Sebutkan jumlah baris di bawah ini yang memuat kata "action", dan jawab dengan angkanya saja.
--------------------------------
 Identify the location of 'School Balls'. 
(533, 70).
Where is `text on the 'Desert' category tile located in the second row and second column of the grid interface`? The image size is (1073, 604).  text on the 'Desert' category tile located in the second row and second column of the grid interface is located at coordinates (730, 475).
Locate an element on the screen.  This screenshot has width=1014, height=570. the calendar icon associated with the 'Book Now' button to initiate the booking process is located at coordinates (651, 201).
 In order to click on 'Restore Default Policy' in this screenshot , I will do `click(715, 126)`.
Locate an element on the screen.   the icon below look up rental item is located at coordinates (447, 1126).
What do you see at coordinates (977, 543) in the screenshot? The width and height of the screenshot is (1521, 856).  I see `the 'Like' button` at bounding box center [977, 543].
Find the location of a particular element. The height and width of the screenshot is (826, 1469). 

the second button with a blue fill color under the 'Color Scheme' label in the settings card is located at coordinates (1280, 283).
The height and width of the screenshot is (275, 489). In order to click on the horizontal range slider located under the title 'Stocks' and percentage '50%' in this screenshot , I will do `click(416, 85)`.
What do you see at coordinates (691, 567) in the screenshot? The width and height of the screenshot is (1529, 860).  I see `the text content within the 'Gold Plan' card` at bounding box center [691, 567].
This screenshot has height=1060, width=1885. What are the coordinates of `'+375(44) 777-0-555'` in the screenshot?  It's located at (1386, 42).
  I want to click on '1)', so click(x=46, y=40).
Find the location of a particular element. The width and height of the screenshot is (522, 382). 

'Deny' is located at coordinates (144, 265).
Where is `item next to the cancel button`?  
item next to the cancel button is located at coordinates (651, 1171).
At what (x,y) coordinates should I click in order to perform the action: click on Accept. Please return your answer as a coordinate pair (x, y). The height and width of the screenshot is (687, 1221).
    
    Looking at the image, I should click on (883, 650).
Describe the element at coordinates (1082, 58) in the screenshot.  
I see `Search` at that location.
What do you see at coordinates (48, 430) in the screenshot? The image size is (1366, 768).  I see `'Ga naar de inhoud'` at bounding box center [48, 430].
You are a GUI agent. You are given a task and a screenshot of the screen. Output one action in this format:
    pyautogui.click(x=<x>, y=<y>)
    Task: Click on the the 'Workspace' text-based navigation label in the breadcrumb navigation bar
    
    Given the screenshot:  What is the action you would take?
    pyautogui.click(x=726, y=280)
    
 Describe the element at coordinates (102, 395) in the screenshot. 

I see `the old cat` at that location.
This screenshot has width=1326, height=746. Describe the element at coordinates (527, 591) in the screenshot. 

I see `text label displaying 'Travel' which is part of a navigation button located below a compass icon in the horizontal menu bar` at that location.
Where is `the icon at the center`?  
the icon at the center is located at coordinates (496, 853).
--------------------------------
* [Hasil Latihan] 3